Given an infinite poset of a certain cardinality, does it contains always a chain or antichain of the same cardinality?

Solution 1:

In fact, there is a negative answer provable in ZFC. Since we have choice, well-order the interval $[0,1]$. Then let $x\sqsubset y$ if and only if the well-order agrees with the standard order of the reals and $x<y$. Then $[0,1]$ with the ordering $\sqsubset$ is an uncountable poset with neither an uncountable chain nor an uncountable anti-chain.

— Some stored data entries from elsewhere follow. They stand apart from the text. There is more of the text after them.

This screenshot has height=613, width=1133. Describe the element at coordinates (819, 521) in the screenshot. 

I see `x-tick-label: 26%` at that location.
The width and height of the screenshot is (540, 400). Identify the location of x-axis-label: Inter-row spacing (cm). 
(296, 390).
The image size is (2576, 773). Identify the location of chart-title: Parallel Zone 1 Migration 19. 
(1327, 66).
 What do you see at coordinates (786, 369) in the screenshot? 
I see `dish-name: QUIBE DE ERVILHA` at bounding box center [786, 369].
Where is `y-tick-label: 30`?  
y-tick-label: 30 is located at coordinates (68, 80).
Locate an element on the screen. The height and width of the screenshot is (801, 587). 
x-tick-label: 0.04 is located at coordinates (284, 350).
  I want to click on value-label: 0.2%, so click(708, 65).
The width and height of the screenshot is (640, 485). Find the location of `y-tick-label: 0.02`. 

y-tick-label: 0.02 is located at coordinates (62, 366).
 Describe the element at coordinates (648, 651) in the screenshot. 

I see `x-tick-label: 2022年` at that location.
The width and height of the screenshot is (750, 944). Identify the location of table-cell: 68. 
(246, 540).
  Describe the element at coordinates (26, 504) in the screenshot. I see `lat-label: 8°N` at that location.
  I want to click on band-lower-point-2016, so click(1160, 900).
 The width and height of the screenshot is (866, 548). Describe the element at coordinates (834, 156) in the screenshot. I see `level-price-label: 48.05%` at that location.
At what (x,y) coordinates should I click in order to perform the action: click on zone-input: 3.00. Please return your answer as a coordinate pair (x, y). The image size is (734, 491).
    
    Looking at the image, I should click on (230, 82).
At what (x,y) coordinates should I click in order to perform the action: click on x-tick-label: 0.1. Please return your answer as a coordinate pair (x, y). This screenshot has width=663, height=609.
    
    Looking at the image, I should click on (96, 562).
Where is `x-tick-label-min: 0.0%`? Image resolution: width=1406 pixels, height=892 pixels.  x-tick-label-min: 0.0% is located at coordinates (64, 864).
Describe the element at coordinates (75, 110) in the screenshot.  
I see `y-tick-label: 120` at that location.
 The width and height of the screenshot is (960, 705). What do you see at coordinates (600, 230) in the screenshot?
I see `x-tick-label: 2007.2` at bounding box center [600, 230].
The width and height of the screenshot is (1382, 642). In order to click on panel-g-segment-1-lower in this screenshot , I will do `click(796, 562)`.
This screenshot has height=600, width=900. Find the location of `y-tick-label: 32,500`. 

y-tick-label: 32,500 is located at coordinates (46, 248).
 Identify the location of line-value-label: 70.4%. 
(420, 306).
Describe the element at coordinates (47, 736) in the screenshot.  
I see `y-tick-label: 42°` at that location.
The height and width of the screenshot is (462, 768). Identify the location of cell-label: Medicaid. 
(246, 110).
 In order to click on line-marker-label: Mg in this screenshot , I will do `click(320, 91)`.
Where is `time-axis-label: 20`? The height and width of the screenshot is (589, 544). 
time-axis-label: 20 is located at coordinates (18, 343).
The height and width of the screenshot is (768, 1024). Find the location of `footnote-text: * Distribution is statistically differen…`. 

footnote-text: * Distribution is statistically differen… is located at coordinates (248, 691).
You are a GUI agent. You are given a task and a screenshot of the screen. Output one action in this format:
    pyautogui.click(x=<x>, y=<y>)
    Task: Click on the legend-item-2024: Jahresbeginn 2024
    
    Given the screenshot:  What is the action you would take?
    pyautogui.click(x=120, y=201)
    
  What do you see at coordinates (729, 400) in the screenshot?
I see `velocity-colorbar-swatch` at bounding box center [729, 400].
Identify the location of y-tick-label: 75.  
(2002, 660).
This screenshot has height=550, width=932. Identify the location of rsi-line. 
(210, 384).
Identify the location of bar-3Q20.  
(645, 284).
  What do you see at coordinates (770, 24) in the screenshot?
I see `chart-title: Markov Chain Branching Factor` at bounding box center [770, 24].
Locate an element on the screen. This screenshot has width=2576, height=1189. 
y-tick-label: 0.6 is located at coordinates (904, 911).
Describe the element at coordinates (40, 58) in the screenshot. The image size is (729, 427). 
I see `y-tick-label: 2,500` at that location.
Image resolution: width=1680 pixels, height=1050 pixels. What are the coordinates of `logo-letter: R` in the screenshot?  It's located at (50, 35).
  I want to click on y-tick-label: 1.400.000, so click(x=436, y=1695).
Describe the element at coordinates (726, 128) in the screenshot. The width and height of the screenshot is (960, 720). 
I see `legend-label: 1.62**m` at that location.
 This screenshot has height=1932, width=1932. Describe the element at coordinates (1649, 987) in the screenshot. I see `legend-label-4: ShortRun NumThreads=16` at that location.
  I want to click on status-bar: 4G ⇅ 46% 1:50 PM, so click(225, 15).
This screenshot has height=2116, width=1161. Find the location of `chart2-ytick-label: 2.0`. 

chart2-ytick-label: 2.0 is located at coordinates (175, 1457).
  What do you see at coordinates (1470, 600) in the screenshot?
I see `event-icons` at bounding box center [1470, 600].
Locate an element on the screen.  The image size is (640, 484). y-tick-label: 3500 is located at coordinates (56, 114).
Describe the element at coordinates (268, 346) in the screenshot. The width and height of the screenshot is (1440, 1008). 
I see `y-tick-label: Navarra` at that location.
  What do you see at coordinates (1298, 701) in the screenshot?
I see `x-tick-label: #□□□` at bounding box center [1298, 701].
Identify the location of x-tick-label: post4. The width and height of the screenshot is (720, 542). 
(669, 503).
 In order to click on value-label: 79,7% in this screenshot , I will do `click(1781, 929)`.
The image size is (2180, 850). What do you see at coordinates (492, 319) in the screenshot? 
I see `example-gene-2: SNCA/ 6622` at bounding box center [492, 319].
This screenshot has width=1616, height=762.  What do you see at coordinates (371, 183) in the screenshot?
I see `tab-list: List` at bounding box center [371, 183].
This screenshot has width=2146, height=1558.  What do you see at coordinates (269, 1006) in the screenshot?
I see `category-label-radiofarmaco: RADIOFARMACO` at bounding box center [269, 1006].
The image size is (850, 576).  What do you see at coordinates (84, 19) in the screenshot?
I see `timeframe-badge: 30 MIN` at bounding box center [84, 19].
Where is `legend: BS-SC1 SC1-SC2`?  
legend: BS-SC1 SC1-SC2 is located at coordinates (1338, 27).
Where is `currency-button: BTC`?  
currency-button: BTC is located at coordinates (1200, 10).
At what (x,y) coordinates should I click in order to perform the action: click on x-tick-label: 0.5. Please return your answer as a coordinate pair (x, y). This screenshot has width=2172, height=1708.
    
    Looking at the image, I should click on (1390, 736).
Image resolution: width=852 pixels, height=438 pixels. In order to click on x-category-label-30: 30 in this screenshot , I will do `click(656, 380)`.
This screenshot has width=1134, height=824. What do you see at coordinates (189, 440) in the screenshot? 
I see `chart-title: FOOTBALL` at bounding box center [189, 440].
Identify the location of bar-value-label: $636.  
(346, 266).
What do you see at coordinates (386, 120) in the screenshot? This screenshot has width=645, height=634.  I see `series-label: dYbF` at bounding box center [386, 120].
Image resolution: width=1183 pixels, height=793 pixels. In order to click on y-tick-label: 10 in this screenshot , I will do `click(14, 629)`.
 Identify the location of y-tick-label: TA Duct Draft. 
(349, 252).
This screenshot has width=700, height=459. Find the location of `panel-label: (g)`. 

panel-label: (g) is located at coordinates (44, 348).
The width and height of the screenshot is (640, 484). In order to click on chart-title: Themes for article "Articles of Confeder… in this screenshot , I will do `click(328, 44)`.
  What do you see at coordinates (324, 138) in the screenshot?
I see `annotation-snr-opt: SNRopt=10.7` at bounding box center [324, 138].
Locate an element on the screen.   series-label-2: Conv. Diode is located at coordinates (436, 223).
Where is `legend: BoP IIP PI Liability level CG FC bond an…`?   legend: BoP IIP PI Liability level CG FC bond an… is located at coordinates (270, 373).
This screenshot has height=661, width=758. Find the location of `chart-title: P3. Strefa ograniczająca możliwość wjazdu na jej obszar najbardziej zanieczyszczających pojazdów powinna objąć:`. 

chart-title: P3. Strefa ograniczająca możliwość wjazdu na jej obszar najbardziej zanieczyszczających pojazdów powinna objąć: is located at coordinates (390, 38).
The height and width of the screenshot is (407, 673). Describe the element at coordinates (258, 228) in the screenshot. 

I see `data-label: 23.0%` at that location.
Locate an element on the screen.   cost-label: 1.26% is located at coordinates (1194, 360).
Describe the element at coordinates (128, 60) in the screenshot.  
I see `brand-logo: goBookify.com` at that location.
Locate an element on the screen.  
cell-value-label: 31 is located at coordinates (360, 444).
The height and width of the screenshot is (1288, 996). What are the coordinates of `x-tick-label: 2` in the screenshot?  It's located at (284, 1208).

Consider any uncountable $S\subseteq[0,1]$. Let $z$ be the infimum of the set $$\{x\in [0,1]|\text{ there are uncountably many }y<x\text{ with }y\in S\}$$ $S$ cannot be a chain since otherwise, a countable increasing sequence of elements of $S$ converging to $z$ would be cofinal in $\omega_1$.

Similarly, we can take $w$ to be the supremum of the set $$\{x\in [0,1]|\text{ there are uncountably many }y>x\text{ with }y\in S\}$$ Then if $S$ was an anti-chain, then a countable decreasing sequence (according to the standard ordering of the reals) in $S$ would again be cofinal in $\omega_1$.

Solution 2:

A Suslin tree is a poset (in fact, a tree) that has cardinality $\omega_1$ but every chain and every antichain is countable. The existence of a Suslin tree is neither provable nor disprovable in ZFC. Therefore, your question does not have an affirmitive answer provable in ZFC.

I do not know whether it has a negative answer (using something other than Suslin trees) provable in ZFC. Aubrey da Cunha has given a proof that the answer to the question is "no". That answer should be accepted over this one.